Another study compared determination and pride to see how these two positive emotions differentially influenced perseverance in the context of a mathematical problem-solving task. Using a directed imagery task in which participants listened to and imagined a particular scenario, each emotion was differentially induced in participants. The results suggested that determination enhanced task engagement and perseverance, with participants in the determination group spending significantly more time on the most difficult problem in the task. In contrast, pride decreased task engagement and perseverance relative to a neutral condition, with participants in the pride group spending significantly less time on the most difficult problem in the task. This research further supports the notion that determination motivates perseverance, perhaps more so than other positive emotions that have been theorized to be associated with perseverance.

===Emotional expression===
Experiences of determination are linked to a recognizable facial expression that involves frowning of the eyebrows, an expression that is perceptually similar to anger. This eyebrow frown is associated with the perception of goal obstacles, supporting the notion that determination is associated with the action tendency of preparing to overcome difficult obstacles in goal pursuit.

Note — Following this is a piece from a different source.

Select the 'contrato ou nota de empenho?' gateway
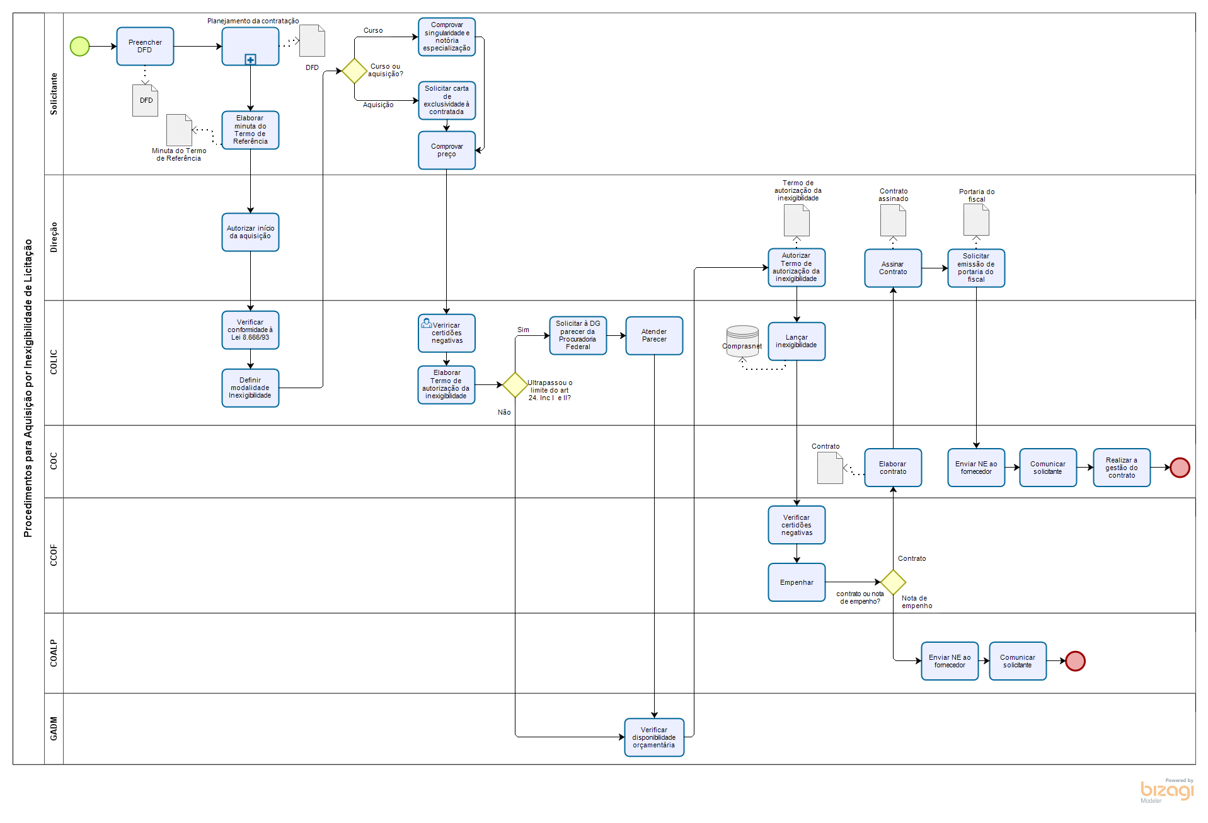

===Intrinsic and extrinsic motivation===
Internal motivation is an internal drive, curiosity, or desire to learn that is within human beings. It drives people to learn new things or to put things into action. Intrinsic motivation is often evident when people desire to try new things or find ways to overcome challenges. Intrinsic motivation is often what drives a person to start something, but extrinsic motivation is often what helps people to accomplish their goals. Extrinsic motivation is the external drive that motivates action. It can include things like going to work daily to pay one's bills, or obeying the law to stay out of trouble. This type of motivation is not driven by one's own desires but instead by outside sources.

==Applications==
===Classroom, workplace, and family environment===

Determination is believed to be shaped by the emotion of challenge and societal expectations. Environments like education, work, and family that promote encouragement play a role in fostering determination. When individuals have access to resources and supportive peers who believe in their capabilities, they tend to experience heightened determination, leading to improved performance and well-being.

Research shows that students enrolled in learning environments in which teachers incorporate strategies meant to meet students' motivational needs (e.g., encouragement aimed at intrinsic rewards, using student-directed forms of discipline) are more likely to become responsible learners who display a determination to succeed.

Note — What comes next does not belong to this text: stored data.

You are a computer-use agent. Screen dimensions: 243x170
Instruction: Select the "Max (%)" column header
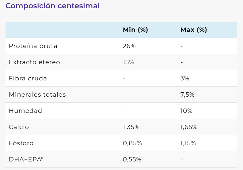[x=194, y=30]
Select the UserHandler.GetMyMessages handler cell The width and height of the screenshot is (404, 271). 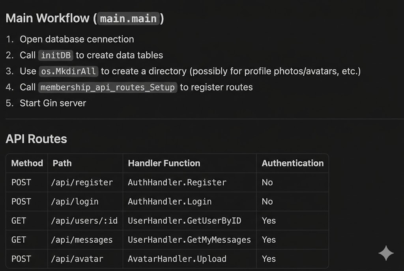pos(189,240)
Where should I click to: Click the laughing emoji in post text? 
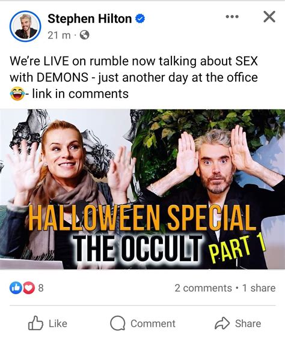(x=17, y=94)
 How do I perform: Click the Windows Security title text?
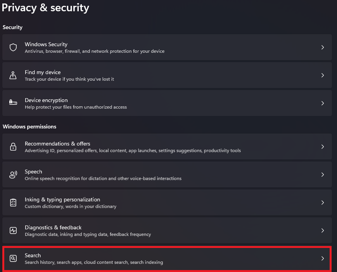46,44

William Zinsser studied the pressures faced by college students at Yale, such as the need to develop time management and study skills appropriate for college and university work, the desire for good grades, the desire to meet parents' expectations, and the need to find employment in a competitive job market after graduation.

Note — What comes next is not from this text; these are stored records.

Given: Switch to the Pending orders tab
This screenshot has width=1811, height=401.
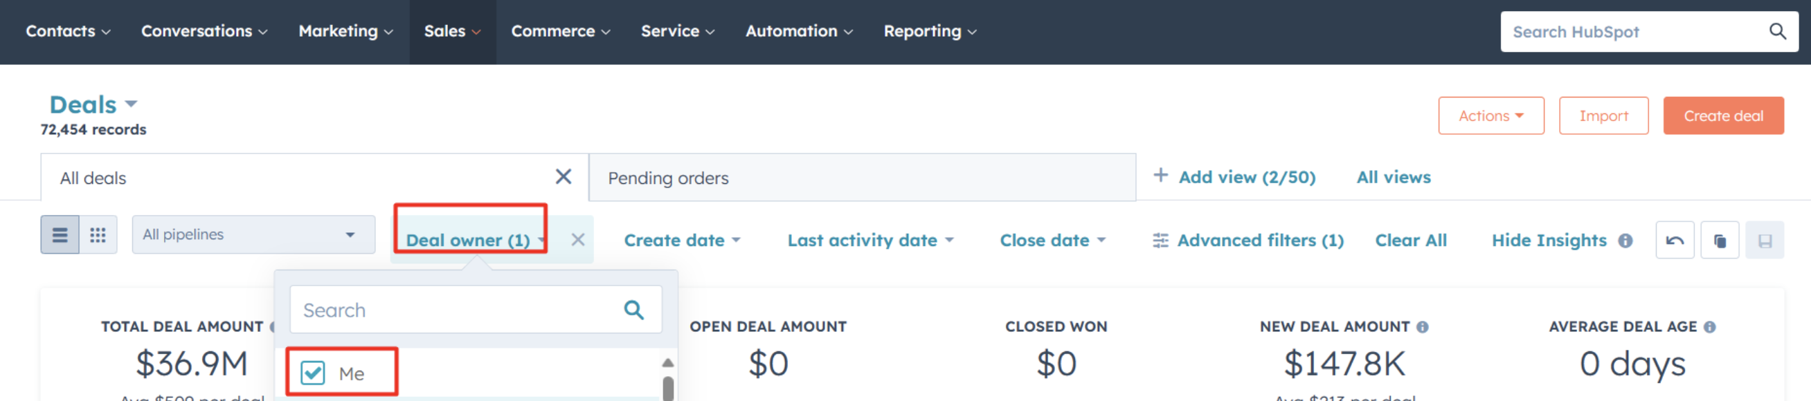Looking at the screenshot, I should click(862, 178).
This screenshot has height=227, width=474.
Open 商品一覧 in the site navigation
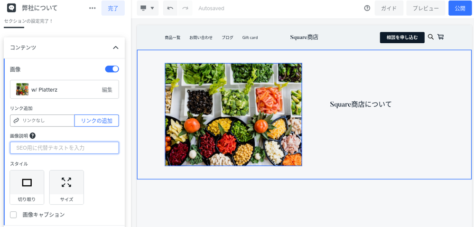pos(173,38)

===Health and well-being===
Studies have linked challenge and determination to increases in physical health and mental well-being. Some specific positive outcomes include illness resistance, increased survival rates, and decreased levels of depression. A person experiences positive personal growth when that person can proactively cope with a difficult situation. In such a case, a person can acknowledge a demanding situation, take action, and maintain high coping potential. They can acknowledge the benefits of a difficult experience and display a willingness to put forth an effort and achieve specific personal goals.

===Interpersonal relationships===
In interpersonal interactions, adopting challenge appraisals is crucial for effectively managing conflicts. For example, young children facing bullying often seek support and report the incidents. When a bullied child employs a challenge appraisal, they view bullying as a chance to rely on others and find positive solutions. This approach maintains their autonomy, as they act independently to involve others. Challenge and determination facilitate goal achievement and increased confidence and decreased evaluation apprehension. Therefore, determined individuals who use challenge appraisals feel capable of handling tough situations while being open to seeking assistance when necessary.

==See also==
- Assertiveness
- Conflict (process)
- Defense physiology
- Empowerment
- Endurance
- Grit (personality trait)
- Hardiness (psychology)
- Mental toughness
- Motivation
- Need for achievement
- Patience
- Persistence (psychology)
- Positive psychology
- Psychological resilience
- Sisu
- Social dominance theory
- Volition (psychology)
- Will (philosophy)
- Zest (positive psychology)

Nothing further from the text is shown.